The characteristic of dexterity is shown in the first place by the curve of the thumb arched outwardly. This is an indispensable condition for the handling of the hammer. The blacksmith, who wields with his arm the heavy striking mass that he lets fall perpendicularly, without deviation, repeatedly upon the same point; the file-cutter, who strikes such regular blows upon the chisel that no flaw is visible in the cut, so equal everywhere is the imprint of the tool—these and all superb workmen, all artists who shape white-hot iron with the hammer, who chisel the precious metals, who sculpture marble and stone, owe the exact precision in the force and accuracy of the blows that they give with the hammer to the suppleness of the first joint of the thumb.

A second characteristic of skillfulness is indicated by the faculty of reversing the metacarpal phalanges of the fingers, so that when the hand is extended it is convex. On the greater or less flexibility of all the joints, either at the base or extremity of the fingers, depend the dexterity and skillfulness displayed in work executed with the file, plane, or lathe.

The two characteristics mentioned above—the curved thumb and the peculiar suppleness of the fingers—are in most cases united in the same person. The more important of these is the first.
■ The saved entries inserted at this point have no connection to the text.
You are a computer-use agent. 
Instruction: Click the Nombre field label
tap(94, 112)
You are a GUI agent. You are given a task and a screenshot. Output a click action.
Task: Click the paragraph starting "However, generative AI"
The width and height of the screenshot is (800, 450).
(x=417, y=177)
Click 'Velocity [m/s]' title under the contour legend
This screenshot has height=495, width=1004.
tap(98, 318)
Trewey’s hand, reproduced by molding, figures in several English museums. It possesses the faculty of reversal of the phalanges to the highest degree, and the thumb, which is of wonderful suppleness, renders Trewey, as we shall see, the greatest service in the formation of his shadows. Let me add that his fingers, which are long and slender, differ very perceptibly in length, the middle finger, for example, exceeding the ring finger by nearly an inch.

FIG. 2.—THE FISHERMAN.

In addition to the profiles of men and animals, the artist, by means of a few accessories, exhibits to us living persons playing amusing pantomimes. Here, for example ([Fig. 2]), we have a fisherman. A piece of cardboard, properly shaped and held between two fingers, forms the hat; the boat is a piece of wood held in one of the artist’s hands; a metallic ring holds the fish-pole against the thumb of the other hand, and it is opposite this latter, bent as shown in the figure, that we observe all the emotions of the fortunate fisherman, who, phlegmatic at first, and livening up when the fish bites, finally is triumphant when he has it at the end of his line. It is necessary to have witnessed all these little scenes in order to understand how, by means of his fingers alone, the artist can evoke the laughter and applause of hundreds of spectators. Here, now ([Fig. 3]), we have a scene with two persons. It is a fight between a janitress and one of her tenants. As may be seen, the accessories are here very simple again.